Il linguaggio che il cervello usa per percepire gli odori può essere compreso e almeno in parte riprodotto con tecniche di intelligenza artificiale: lo ha dimostrato un gruppo di ricercatori dell’Istituto italiano di tecnologia (IIT) e della New York University, che è riuscito a trasmettere al cervello di topi di laboratorio un odore virtuale, che non corrisponde ad alcuna sostanza presente nell’ambiente.

Microfotografia di neuroni optogenetici (©Riccardo/Beltramo/IIT) 
Microfotografia di neuroni optogenetici (©Riccardo/Beltramo/IIT)

Il risultato, illustrato in un articolo su “Science” si deve a un algoritmo di apprendimento automatico, sviluppato dal Laboratorio di computazione neurale dell’IIT coordinato da Stefano Panzeri, che riesce registrare e interpretare i complessi schemi di attività del bulbo olfattivo, la regione cerebrale che elabora gli stimoli odorosi, in particolare delle strutture chiamate glomeruli.

Una volta addestrato questo algoritmo, gli autori hanno provato a “parlare” lo stesso linguaggio del cervello: l’idea era elaborare per via matematica un odore virtuale, e trasmetterlo a un cervello per verificare se venisse percepito come reale. L’occasione è stata fornita da topi di laboratorio della New York University, ingegnerizzati con tecniche di optogenetica. Queste tecniche permettono di attivare specifiche aree cerebrali con opportuni segnali di luce.

Gli autori hanno addestrato i topi a riconoscere un segnale generato dall’attivazione optogenetica di sei glomeruli, secondo uno schema evocato da un odore, permettendo loro di bere premendo una leva, ma solo quando percepivano un “odore” prestabilito. Se i topi spingevano la leva dopo l’attivazione di un diverso insieme di glomeruli, che simulavano un odore diverso, non ricevevano acqua.

Con questo addestramento, i ricercatori hanno variato l’insieme di glomeruli e la sequenza temporale con cui venivano attivati. Hanno così scoperto che cambiare quale dei glomeruli all’interno di ogni insieme definito di odori veniva attivato per primo ha portato a un calo del 30 per cento della capacità di un topo di percepire correttamente un segnale di odore e di ottenere acqua.

I dati così ottenuti dimostrano che l’algoritmo permette di produrre caratteristiche neurali spaziali e temporali chiave che, una volta combinate, rappresentano una sorta di codice di come il cervello converte gli input sensoriali nella percezione di un odore.

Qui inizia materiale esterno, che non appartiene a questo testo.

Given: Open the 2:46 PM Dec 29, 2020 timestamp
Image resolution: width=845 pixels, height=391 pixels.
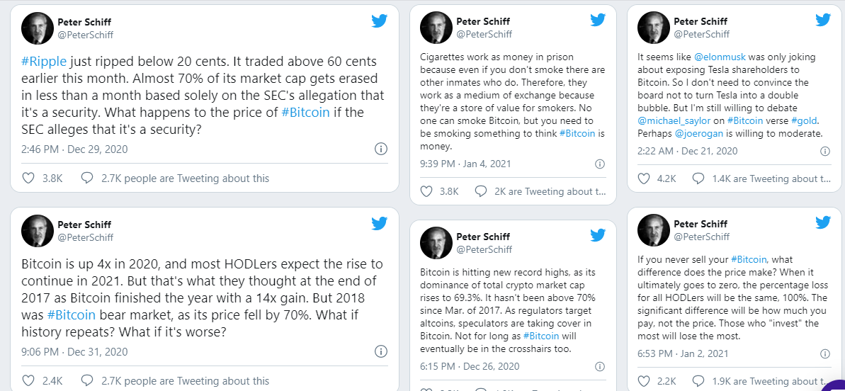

“Il nostro gruppo ha fornito gli strumenti matematici per decodificare il codice neurale, generando una formula matematica che spiega come il cervello combina l’attività dei neuroni del sistema olfattivo per produrre le sensazioni”, ha spiegato Panzeri. “Lo studio dimostra per la prima volta come l’alfabeto del cervello combina e organizza la sequenza temporale dell’attivazione di diversi gruppi di neuroni posizionati in diverse parti del cervello, come l’alfabeto scritto o quello musicale combinano in una sequenza temporale diverse lettere o note per generare il significato di una frase o il piacere di una canzone”.